REITs Executive Compensation Guide
NYSE The board of directors of each company listed on the NYSE must annually make an affirmative determination that each member of the compensation committee does not have a material direct or indirect relationship with the company that would impair independence. In determining independence, the board “must consider all factors specifically relevant to determining whether a director has a relationship to the listed company which is material to that director’s ability to be independent from management in connection with the duties of a compensation committee member.” 10 The two factors enumerated in the NYSE-listed company manual to determine independence are identical to the factors required to be considered pursuant to Rule 10C-1. The NYSE explains that the board of directors should not only look at the director’s affiliation with the company, but also any other organizations with which the director may be affiliated. The NYSE-listed company manual expressly states that stock ownership in the company alone does not bar a determination that a director is independent. Companies are encouraged to consider any compensation the director receives from a person or entity that may impair their ability to make independent judgments regarding executive compensation. Additionally, any affiliations with individuals or organizations that put the director in a position of control over, or create a relationship with, the company or senior management may preclude the board of directors from determining that such committee member is independent.

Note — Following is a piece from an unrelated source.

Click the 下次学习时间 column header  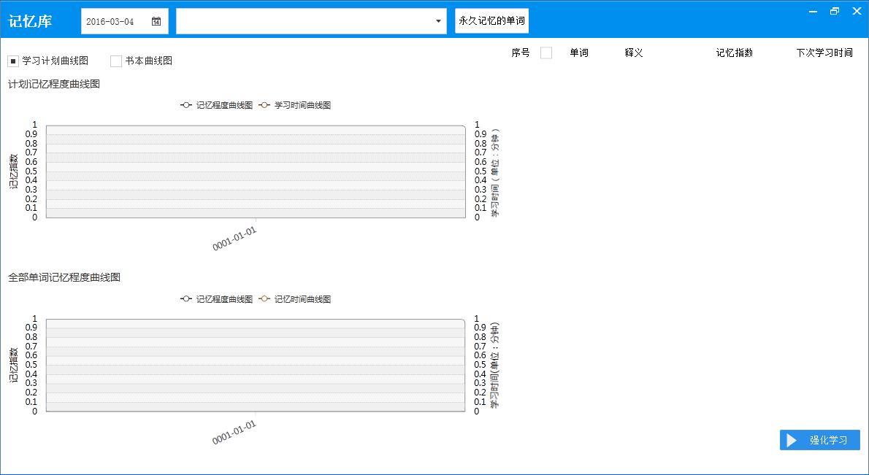click(824, 53)
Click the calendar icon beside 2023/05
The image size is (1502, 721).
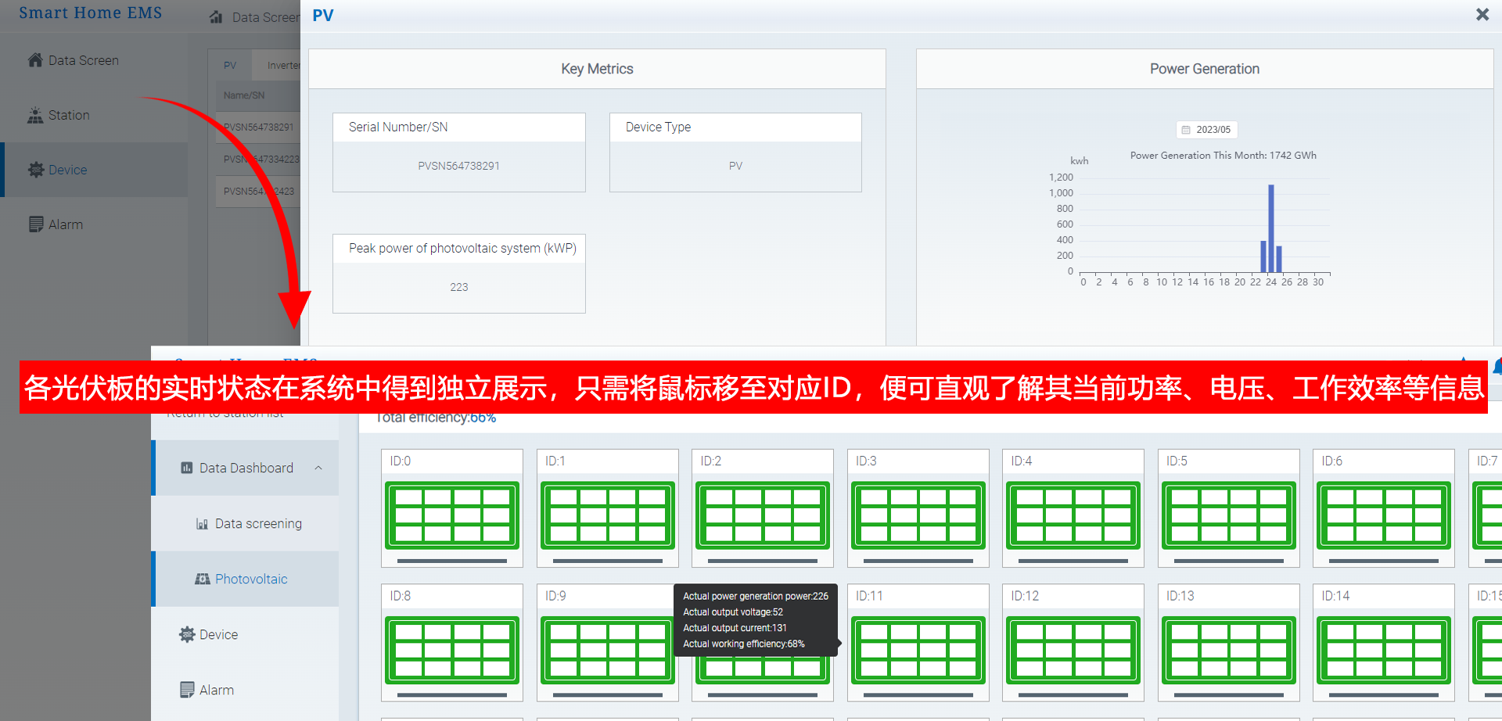click(1186, 130)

Nasdaq Each company listed on Nasdaq must have an independent compensation committee comprised of a minimum of two members 11 . Members of the compensation committee must not be executive officers or employees of the REIT and may not have any relationships that “would interfere with the exercise of independent judgement in carrying out the responsibilities of a director.” For purposes of compensation committee member independence specifically, Nasdaq adopted the Rule 10C-1 independence standard as one of the factors the board of directors must consider in connection with the board of directors’ independence analysis. Nasdaq’s overarching guidance is that the board of directors “must consider all factors specifically relevant in determining whether a director has a relationship to the company that is material to that director’s ability to be independent from management in connection with the duties of a compensation committee member.” 12 Nasdaq has adopted the Rule 10C-1 rules regarding engaging and funding of compensation committee advisers. Nasdaq-listed companies are also granted the Rule 10C-1 cure period to resolve independence issues of committee members, with the addition that, if the annual stockholder meeting is 180 days or less from the date a member failed to satisfy with the independence requirements, the company will have 180 days to re-gain compliance.

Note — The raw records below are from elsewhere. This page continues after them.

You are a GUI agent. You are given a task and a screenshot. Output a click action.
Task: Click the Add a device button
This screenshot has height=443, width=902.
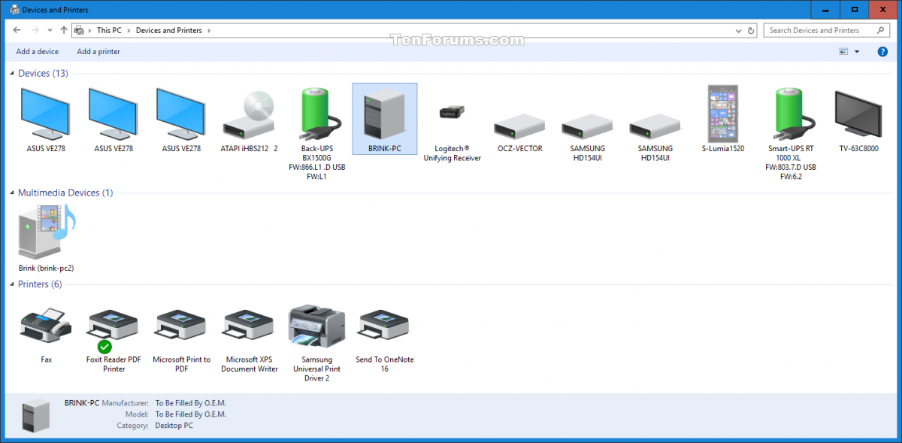37,52
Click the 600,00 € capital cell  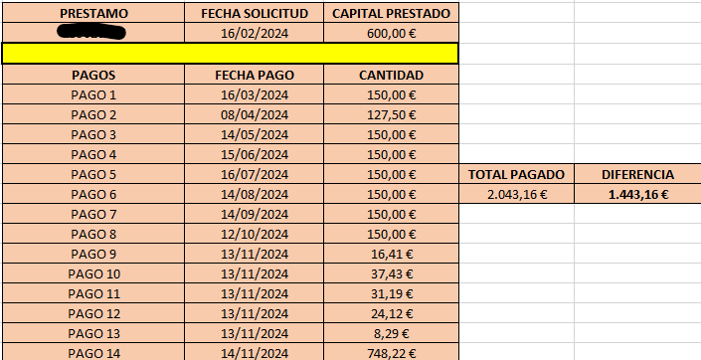[391, 33]
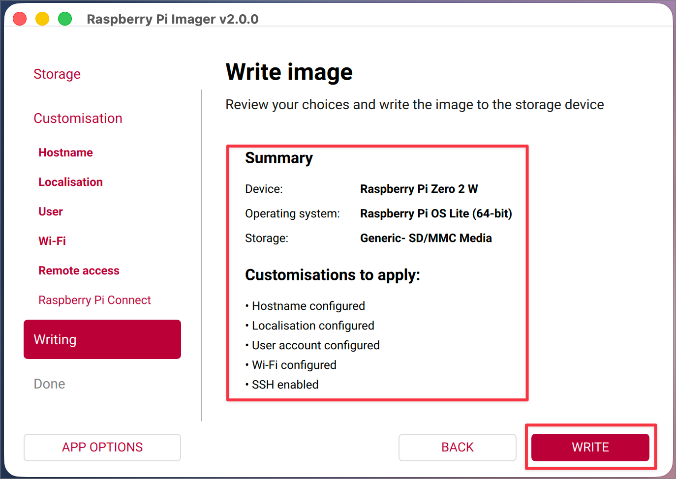Select the Done step
The width and height of the screenshot is (676, 479).
coord(49,384)
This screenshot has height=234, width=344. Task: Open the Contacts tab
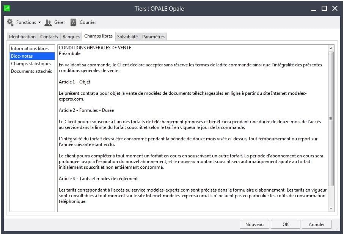pos(49,37)
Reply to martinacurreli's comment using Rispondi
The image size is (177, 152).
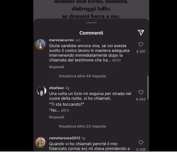point(57,67)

10 See NYSE Listed Company Manual Rule 303A.02 (ii). 11 The Nasdaq listing standards for compensation committees provides that, if the compensation committee is comprised of at least three members, then, under exceptional and limited circumstances and subject to certain conditions, one director who is not independent (and not an executive officer of the company or family member of an executive officer) may be appointed to the compensation committee if the board of directors determines that the appointment of a non-independent member to the compensation committee is required by the best interests of the company and its stockholders. 12 See Rule 5605(d)(2)(A) of the Nasdaq Listing Rules.